Thanks for posting this! Love the jars and I'm inspired to get busy and try my hand at canning. As soon as the farmers markets are in full swing, I'm off!
looks yummy! we have a new peach tree that gave us some peaches last year... so hoping for some this year.
I could learn from the Ball Blue Book please enter my name.
Lisa Adams
rhondanichols1968@hotmail.com
Have you ever tried adding a vanilla bean to peach preserves or jam? It makes the flavor POP!
You left out the best part! Pour yourself a glass of ice tea, sit back with your feet up and listen for the "pings"!! I love that part of canning. The ping song as my husband calls it. I already have the book but if you decide to mail out a jar of preerves to the winner, throw my name in the pot!
Oh yum, yum, yum!! I thought you were giving away the Jam :)! It looks scrummy!!!
Hugs
jen xo
I would love to have this book. Count me in, in this give away.
I must not look for the right things when I go there!!! I love those jars.
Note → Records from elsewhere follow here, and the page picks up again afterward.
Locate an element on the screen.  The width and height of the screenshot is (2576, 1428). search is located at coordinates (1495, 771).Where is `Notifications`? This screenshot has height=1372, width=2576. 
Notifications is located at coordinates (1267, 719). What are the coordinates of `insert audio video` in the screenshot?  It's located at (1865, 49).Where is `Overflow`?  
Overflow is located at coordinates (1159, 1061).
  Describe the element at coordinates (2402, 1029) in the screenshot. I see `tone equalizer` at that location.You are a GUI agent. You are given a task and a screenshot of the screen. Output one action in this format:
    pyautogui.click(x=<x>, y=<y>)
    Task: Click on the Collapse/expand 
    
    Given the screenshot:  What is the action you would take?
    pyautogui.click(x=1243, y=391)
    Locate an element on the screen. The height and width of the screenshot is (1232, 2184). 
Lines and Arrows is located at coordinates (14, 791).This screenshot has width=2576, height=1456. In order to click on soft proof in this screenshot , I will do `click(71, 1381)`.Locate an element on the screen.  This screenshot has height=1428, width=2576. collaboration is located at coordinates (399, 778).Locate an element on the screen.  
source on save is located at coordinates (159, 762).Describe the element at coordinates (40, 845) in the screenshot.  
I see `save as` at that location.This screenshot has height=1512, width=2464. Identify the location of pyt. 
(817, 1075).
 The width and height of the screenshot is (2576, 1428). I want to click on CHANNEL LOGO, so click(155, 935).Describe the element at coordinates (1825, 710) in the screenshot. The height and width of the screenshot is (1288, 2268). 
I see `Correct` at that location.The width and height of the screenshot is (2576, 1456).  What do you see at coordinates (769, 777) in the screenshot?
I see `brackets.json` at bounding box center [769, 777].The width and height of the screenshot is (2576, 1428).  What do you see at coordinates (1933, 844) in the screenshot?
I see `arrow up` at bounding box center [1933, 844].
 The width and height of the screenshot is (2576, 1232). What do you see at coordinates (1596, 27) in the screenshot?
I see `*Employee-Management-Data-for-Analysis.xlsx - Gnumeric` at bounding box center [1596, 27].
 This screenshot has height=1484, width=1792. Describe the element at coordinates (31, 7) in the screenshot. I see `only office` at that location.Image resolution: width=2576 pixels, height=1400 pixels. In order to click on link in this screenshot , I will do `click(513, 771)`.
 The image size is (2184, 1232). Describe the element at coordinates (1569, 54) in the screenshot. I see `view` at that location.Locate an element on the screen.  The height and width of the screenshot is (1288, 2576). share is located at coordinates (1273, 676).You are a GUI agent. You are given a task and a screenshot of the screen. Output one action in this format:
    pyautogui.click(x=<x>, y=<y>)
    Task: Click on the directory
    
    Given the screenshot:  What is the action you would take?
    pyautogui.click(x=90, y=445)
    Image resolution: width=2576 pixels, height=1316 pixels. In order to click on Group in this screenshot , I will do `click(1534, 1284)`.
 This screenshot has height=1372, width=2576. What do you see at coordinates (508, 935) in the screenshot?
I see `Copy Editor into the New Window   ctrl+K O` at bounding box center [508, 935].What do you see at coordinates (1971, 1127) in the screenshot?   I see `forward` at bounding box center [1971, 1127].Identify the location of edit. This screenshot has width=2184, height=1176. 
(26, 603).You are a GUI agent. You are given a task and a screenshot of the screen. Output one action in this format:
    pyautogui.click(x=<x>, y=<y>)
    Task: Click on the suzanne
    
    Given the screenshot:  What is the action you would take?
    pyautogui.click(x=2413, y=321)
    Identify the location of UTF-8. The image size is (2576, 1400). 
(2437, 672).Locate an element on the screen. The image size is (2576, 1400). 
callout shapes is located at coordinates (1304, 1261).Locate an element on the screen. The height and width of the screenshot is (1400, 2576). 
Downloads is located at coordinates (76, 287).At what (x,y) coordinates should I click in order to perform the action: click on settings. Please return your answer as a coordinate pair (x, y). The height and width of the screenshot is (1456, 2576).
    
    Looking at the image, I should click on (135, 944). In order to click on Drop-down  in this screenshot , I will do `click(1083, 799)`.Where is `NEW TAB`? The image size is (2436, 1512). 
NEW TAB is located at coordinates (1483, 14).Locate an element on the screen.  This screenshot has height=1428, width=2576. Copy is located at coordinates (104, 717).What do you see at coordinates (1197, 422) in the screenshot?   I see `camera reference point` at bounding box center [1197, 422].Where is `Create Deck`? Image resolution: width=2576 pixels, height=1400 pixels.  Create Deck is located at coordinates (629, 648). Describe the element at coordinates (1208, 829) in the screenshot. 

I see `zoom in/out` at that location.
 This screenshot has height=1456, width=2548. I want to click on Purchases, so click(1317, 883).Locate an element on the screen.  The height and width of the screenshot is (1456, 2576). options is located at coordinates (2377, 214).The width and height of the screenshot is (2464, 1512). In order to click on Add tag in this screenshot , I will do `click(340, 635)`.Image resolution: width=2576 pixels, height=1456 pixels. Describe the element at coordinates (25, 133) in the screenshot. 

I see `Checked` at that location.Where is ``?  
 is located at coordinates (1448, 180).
Hubby brought some samples home a few years agoa and I love to put my applesauce in them. I don't give away my cute jars...not as nice as you are!!!
Have you seen the new Better Homes and Gardens jars at Wal-mart? I really dislike that store, but I go in 2 or 3 times a year and just had to have them!!!! I will be going to Lowes now!!
Thanks for sharing!
Hi, there! I am so excited that I won the giveaway and I did send you my address, but didn't receive the book. Maybe it got lost?